Under the newly passed Coronavirus Aid, Relief, and Economic Security Act (CARES Act), additional payroll tax credits and tax payment deferrals are included to improve cash flow and employee retention.
Employers, including nonprofits, whose operations have been fully or partially suspended as a result of a government order limiting commerce, travel or group meetings, or who have experienced a greater than 50 percent reduction in quarterly receipts, measured on a year-over-year basis, may be eligible for a refundable payroll tax credit. The credit is equal to 50 percent of wages paid, after March 12,2019 and before January 1, 2021, to certain employees up to $10,000 per employee.
The credit is not available to employers receiving Small Business Interruption Loans under Section 1102 of this same Act.

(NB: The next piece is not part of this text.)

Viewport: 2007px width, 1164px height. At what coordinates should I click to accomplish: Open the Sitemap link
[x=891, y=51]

For employers with less than 100 average full-time employees in 2019, all wages and health benefits are eligible except for wages taken into account for required paid sick leave and required paid family leave under the Families First Coronavirus Act (passed previously to encourage employers to pay sick pay and extend paid family and medical leave).

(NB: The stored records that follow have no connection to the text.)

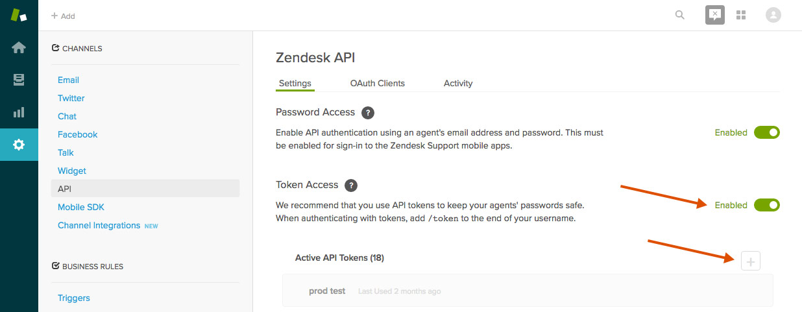Disable the Token Access toggle
The height and width of the screenshot is (312, 802).
(x=766, y=205)

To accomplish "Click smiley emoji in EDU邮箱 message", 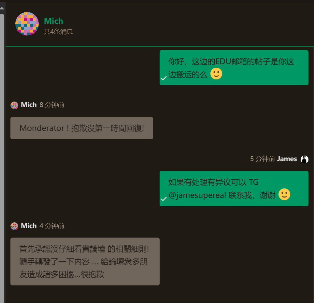I will point(216,74).
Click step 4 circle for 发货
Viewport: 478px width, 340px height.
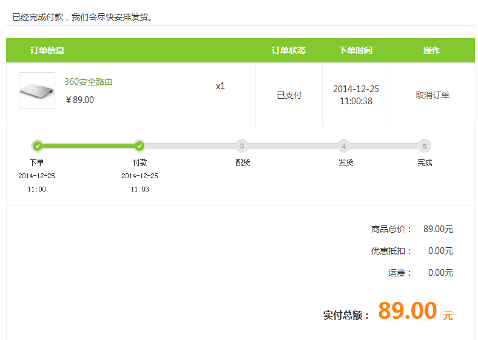click(x=344, y=146)
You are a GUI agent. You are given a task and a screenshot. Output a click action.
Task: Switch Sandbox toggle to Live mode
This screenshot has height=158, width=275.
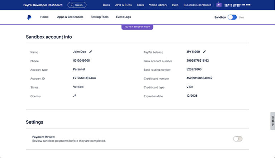point(232,17)
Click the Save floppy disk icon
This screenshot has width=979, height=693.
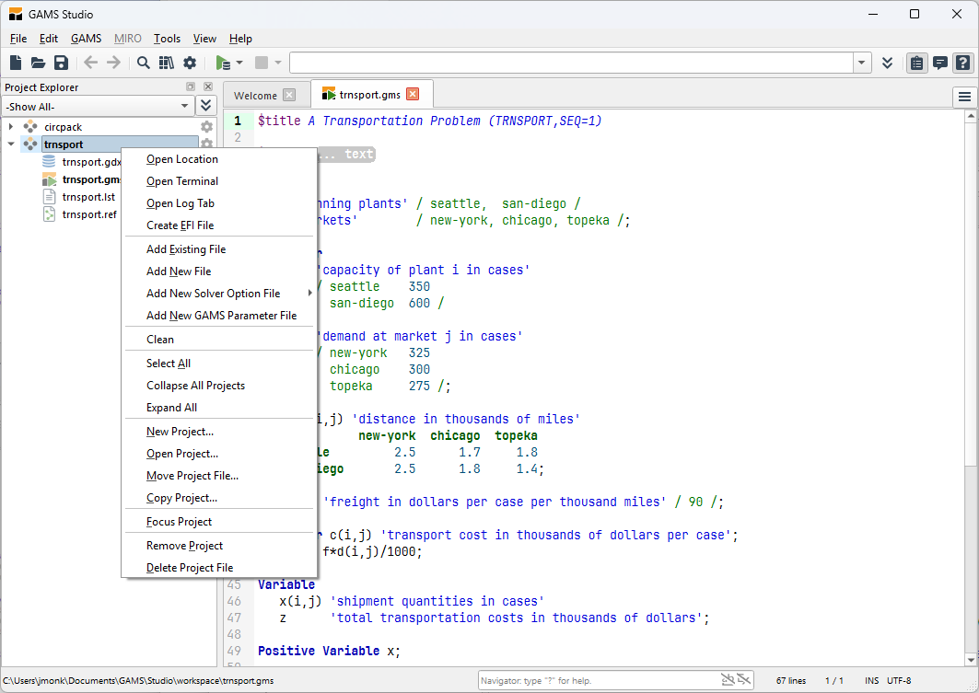[61, 63]
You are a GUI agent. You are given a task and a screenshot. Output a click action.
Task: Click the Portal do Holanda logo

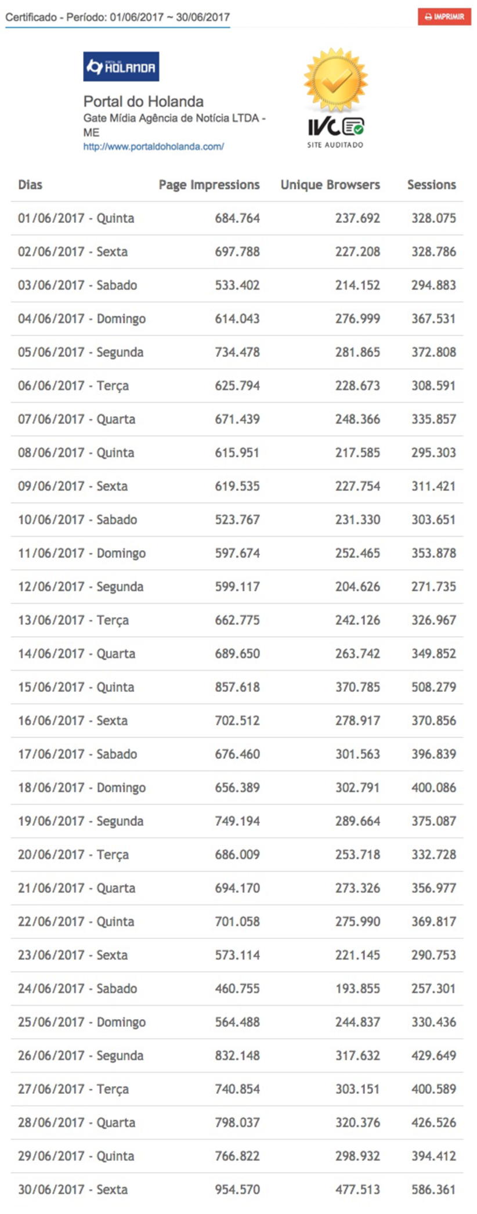point(121,67)
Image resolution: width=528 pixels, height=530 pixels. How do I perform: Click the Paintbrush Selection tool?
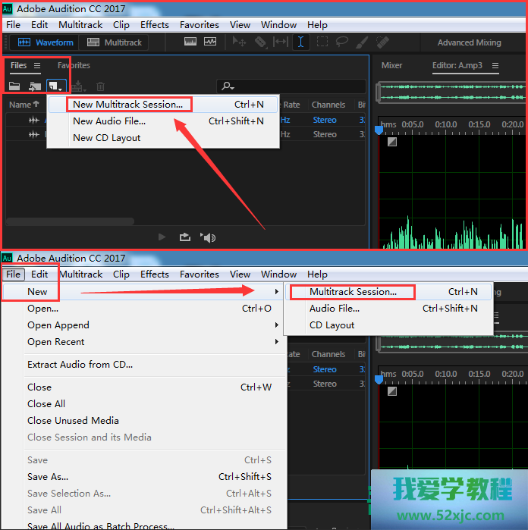point(362,42)
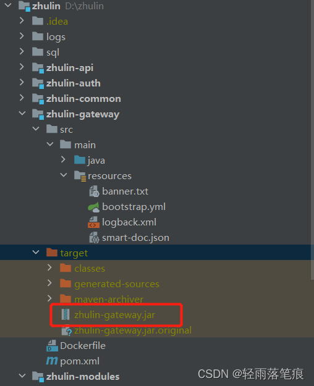Click the resources folder icon

point(80,176)

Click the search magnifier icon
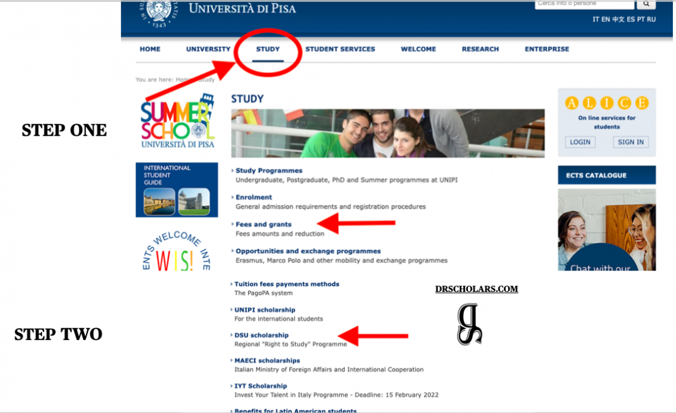click(x=646, y=4)
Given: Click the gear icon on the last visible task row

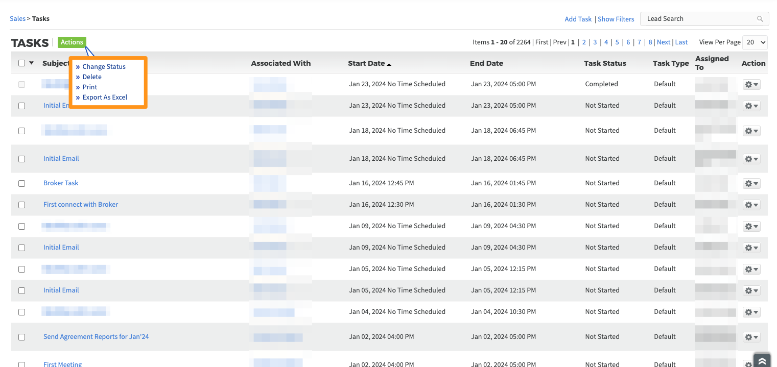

For employers with more than 100 average full-time employees in 2019, eligible wages include only employees who are furloughed or face reduced hours.

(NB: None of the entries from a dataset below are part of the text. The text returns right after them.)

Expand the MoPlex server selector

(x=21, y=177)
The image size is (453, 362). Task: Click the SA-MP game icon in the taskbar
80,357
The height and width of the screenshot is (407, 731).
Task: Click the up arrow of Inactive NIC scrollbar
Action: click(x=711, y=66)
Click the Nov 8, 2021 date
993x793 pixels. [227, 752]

All employers may defer the employer portion of FICA payroll taxes through the end of 2020. These taxes would be due in two equal installments in 2021 and 2022. Deferral is not provided to employers that avail themselves of SBA 7(a) loans designated for payroll. Individuals who pay self employment taxes (presumably through quarterly estimates) may also defer half of their SECA tax liability for the same period of time.